What is now modern-day Iraq was once known as Mesopotamia a region considered by many as the cradle of civilization. The museum houses one of the finest Mesopotamian collections in the world.
But its millennia-old artifacts from Babylonian, Assyrian and Sumerian cultures, as well as Iraq's more recent history, have been largely closed to public view since the invasion due to security concerns and for renovation.
The Iraqi museum is closed and people from all around the world are asking questions about it.
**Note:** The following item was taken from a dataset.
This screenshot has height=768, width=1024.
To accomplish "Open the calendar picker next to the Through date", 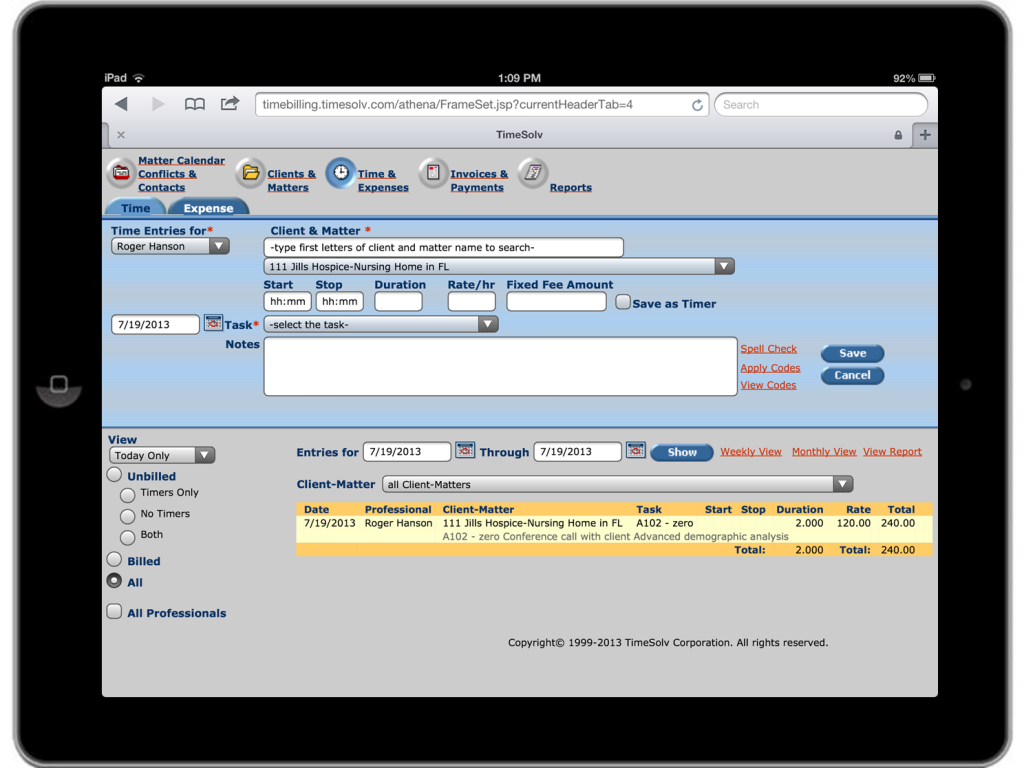I will point(635,451).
Now they can know more as they sit in their homes, museum director Amira Eidan told Reuters.
Google employees have taken more than 14,000 pictures of the antiquities and aim to put them online in early 2010.
I can think of no better use of our time and our resources to make the images and ideas from your civilization, from the very beginning of time, available to a billion people worldwide, Google CEO Eric Schmidt said at a news conference at the Baghdad museum.
Most American companies are not yet operating in Iraq, and we would like to show that it's possible to do business in Iraq, that Iraq is an important market that will grow quickly, that it's sufficiently stable, he added.
U.S. Ambassador to Iraq, Chris Hill, said: I believe that having someone of the stature of Eric Schmidt here to discuss technological cooperation ... with this museum is a positive sign for the people of Iraq that this process (of investment) is beginning.
The museum's Nimrud treasures, a collection of gold jewelry excavated in northern Iraq, are considered one of the most important archaeological finds of the 20th century and there had been fears they might have disappeared in the post-invasion chaos.
The National Museum fell prey to widespread looting after invading U.S. troops failed to protect it when they took Baghdad more than six years ago. Around 6,000 of the 15,000 items stolen have since been returned, Iraqi officials said.